Schematic representations of the yeast substrate-trapping system and GIT1/Cat-1 protein isolated by this system. (A) In the presence of 1 mM methionine when v-src is not induced, only the standard two-hybrid bindings occur (not shown). In the absence of methionine, prey proteins (substrates for PTPζ) could be phosphorylated by the induced v-src, and trapped by the bait consisting of the whole intracellular domain with an Asp-1902 → Ala mutation of PTPζ (PTPζICR-D1902A).
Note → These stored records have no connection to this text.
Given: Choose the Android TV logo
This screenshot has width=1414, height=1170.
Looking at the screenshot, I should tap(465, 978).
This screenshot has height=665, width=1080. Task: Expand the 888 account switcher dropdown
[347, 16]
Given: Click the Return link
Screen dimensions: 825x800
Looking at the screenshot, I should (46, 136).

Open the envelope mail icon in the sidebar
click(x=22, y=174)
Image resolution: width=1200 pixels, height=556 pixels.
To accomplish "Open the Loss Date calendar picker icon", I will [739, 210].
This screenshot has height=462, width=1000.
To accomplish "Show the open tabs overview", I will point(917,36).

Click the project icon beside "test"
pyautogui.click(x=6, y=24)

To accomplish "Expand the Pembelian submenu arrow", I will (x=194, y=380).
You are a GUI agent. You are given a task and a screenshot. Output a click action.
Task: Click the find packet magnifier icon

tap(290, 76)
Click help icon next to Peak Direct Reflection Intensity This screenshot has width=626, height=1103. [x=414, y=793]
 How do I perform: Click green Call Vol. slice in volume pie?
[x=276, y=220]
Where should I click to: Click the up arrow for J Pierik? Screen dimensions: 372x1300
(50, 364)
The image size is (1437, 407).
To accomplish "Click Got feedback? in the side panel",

This complex formation leads to activation of transcription of the reporter genes, HIS3 and LacZ. We performed screenings in two steps and selected the colonies that showed an increase in blue color development on expression of v-src (see Materials and Methods). (B) GIT1/Cat-1 contains a zinc-finger region, three ankyrin-repeat regions, a potential Src-homology 3 (SH3) binding site and a G protein-coupled receptor kinase (GRK) binding site. The region encoded by clone 10–1 is shown by the solid line underneath. (C) GIT1/Cat-1 (amino acid residues 251–555; ●) and RCM lysozyme (○) were tyrosine phosphorylated by p60^c-src and then incubated with GST-PTPζICR for various periods. GST-PTPζICR efficiently dephosphorylated GIT1/Cat-1.